Doch der Pazifik ist mehr als die Wale. Es ist eine Küste der großen Gesten: lange, oft menschenleere Strände, an denen die Brandung rollt, Fischerboote, die im Morgengrauen durch die Wellen stechen, und ein Hinterland, in dem Wüste und Berge bis ans Wasser reichen. Wer surft, findet hier sein Revier; wer nur schaut, einen der dramatischsten Meeresränder des Kontinents.

Und das Licht trennt diese Welt von der sanften Karibik. Über dem Pazifik ist es klar und hart, von der Wüste her, mit Sonnenuntergängen, die das Meer in Kupfer tauchen. Es ist ein Februar der weiten Horizonte — und der Abende, an denen man die Farben kaum glauben mag.

Jenseits des Strands

Der Februar lädt auch ins Hinterland. In Baja führen Pisten durch Kakteenwälder zu versteckten Buchten, alte Missionsorte liegen still in der Wüste, und das Künstlerstädtchen Todos Santos lebt seinen entspannten Rhythmus zwischen Galerien und Taquerías. Die kühlen, klaren Tage sind ideal, um mehr zu sehen als nur den Strand.
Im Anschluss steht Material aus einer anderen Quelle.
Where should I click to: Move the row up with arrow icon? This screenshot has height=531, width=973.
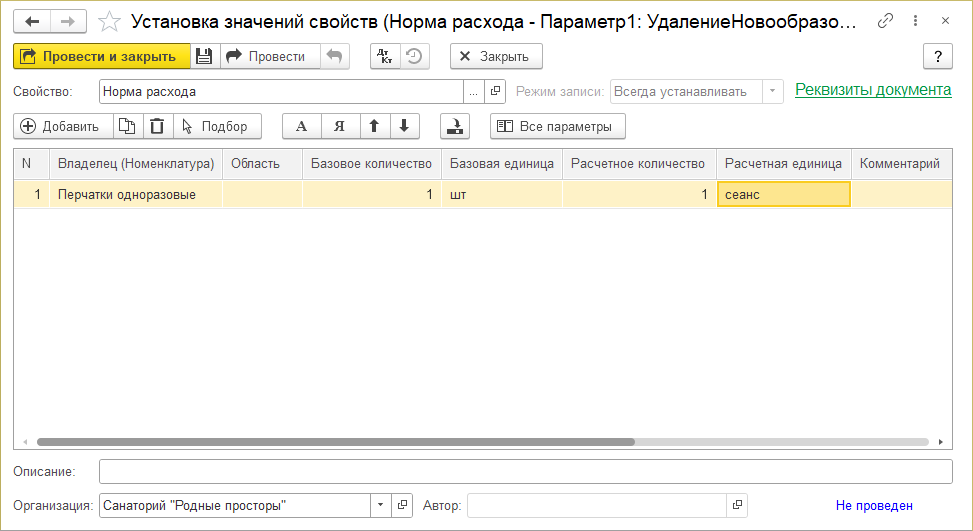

Weiter südlich, an der Costalegre und um Ixtapa, ist es das Grün, das überrascht: Lagunen voller Vögel, Palmenhaine, Flussmündungen, in denen sich am Abend Krokodile und Reiher teilen. Mexikos Pazifik ist kein einzelner Strand, sondern eine Kette sehr verschiedener Welten — von der Wüste im Norden bis zu den tropischen Küsten des Südens.

Und über allem liegt die Küche, für die man Mexiko liebt: Fisch-Tacos vom Stand, Ceviche aus dem Morgenfang, Mezcal zum Sonnenuntergang. In den kühlen Februartagen schmeckt das alles eine Spur besser — gegessen wird draußen, mit den Füßen fast im Sand.

Ein Meer für die Augen

Der Reiz des mexikanischen Februars liegt in seiner Klarheit. Während die Karibik mit ihrem stillen Türkis lockt, spielt der Pazifik die andere Karte aus: Weite, Brandung, das harte Wüstenlicht und ein Horizont, an dem Wale auftauchen. Es ist kein Meer zum Versinken, sondern eines zum Staunen.

Gerade darin liegt sein Versprechen. Das Wetter ist verlässlich, die Ausfahrten finden statt, die Sonnenuntergänge kommen Abend für Abend. Wer die raue, großartige Seite Mexikos sucht, findet sie jetzt in ihrer besten Form — trocken, klar und in vollem Licht.

Der Tausch ist ehrlich: Für diese Verlässlichkeit teilt man die Saison mit anderen, und das Meer bleibt kühler, als sein Anblick vermuten lässt. Wer das weiß, die Wochen nach dem Jahreswechsel wählt und eine wärmere Lage für die Wüstennacht einpackt, bekommt den Pazifik, für den man kommt — in seiner ganzen Wucht.

Kurz gesagt

Mexiko im Februar heißt am Pazifik: der Kern der Trockenzeit, milde und klare Tage, eine dramatische Küste aus Wüste und Brandung — und vor Baja die vorbeiziehenden Grauwale. Es ist ein Meer zum Schauen und Surfen, nicht zum stillen Bad, und es zeigt sich jetzt von seiner verlässlichsten Seite.

Wer Sonne, Wale und die große Geste sucht, reist genau jetzt; wer das warme, ruhige Wasser will, hält sich an die Karibikseite. So oder so ist der pazifische Februar ein Fest fürs Auge — weite Horizonte, hartes Licht und Sonnenuntergänge in Kupfer.